To find the first derivative, we differentiate the function once.

To differentiate, use the chain rule: `d/(dx) f(g(x)) = f'(g(x))g'(x)`

Let `f(x) = e^x` and `g(x) = ln(x^2)(1+e^-x) = 2ln(x)(1+e^-x)`

(using the rule `ln(a^b) = bln(a)` )

Then `d/(dx) f(g(x)) = e^(ln(x^2)(1+e^(-x)))g'(x)` (because `f'(x) = e^x`)

` `Now, `g'(x) = d/(dx) (2ln(x))(1+e^(-x)) + 2ln(x)d/(dx)(1+e^(-x))`

(using the multiplication rule of differentiation)

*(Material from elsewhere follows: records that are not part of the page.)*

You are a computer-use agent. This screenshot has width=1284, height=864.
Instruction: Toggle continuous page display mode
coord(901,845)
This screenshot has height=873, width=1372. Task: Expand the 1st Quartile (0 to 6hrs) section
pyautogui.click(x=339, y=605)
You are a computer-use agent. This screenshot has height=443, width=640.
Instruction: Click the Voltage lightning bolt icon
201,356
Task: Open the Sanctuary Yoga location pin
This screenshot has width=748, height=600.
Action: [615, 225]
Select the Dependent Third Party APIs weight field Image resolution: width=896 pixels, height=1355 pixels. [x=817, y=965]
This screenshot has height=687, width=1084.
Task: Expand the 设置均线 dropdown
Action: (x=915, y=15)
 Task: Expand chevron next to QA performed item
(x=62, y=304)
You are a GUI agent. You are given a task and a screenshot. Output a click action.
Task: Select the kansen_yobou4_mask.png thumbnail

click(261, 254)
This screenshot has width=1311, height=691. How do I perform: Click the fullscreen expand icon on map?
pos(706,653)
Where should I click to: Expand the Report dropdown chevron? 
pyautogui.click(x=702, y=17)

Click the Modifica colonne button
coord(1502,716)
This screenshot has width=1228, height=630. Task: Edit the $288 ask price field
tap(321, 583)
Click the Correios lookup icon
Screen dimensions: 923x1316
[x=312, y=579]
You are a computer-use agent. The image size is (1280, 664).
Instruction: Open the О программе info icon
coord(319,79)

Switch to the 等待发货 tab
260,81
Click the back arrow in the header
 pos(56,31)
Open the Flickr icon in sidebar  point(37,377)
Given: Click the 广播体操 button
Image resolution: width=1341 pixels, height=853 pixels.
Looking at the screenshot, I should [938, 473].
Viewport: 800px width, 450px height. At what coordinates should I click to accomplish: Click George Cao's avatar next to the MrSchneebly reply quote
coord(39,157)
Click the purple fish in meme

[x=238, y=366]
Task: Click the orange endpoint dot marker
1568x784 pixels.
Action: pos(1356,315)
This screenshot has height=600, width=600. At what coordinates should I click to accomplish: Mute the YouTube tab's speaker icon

Which gives `g'(x) = 2/x(1+e^(-x)) + 2ln(x)(-e^(-x)) = 2/x(1+e^(-x)) -2ln(x)e^(-x)`

Plugging this back in to `d/(dx) f(g(x)) = f'(g(x))g'(x)`

Gives `d/(dx) f(g(x)) = e^(ln(x^2)(1+e^(-x)))(2/x(1+e^(-x))-2ln(x)e^(-x))`

**This is the first derivative dy/dx**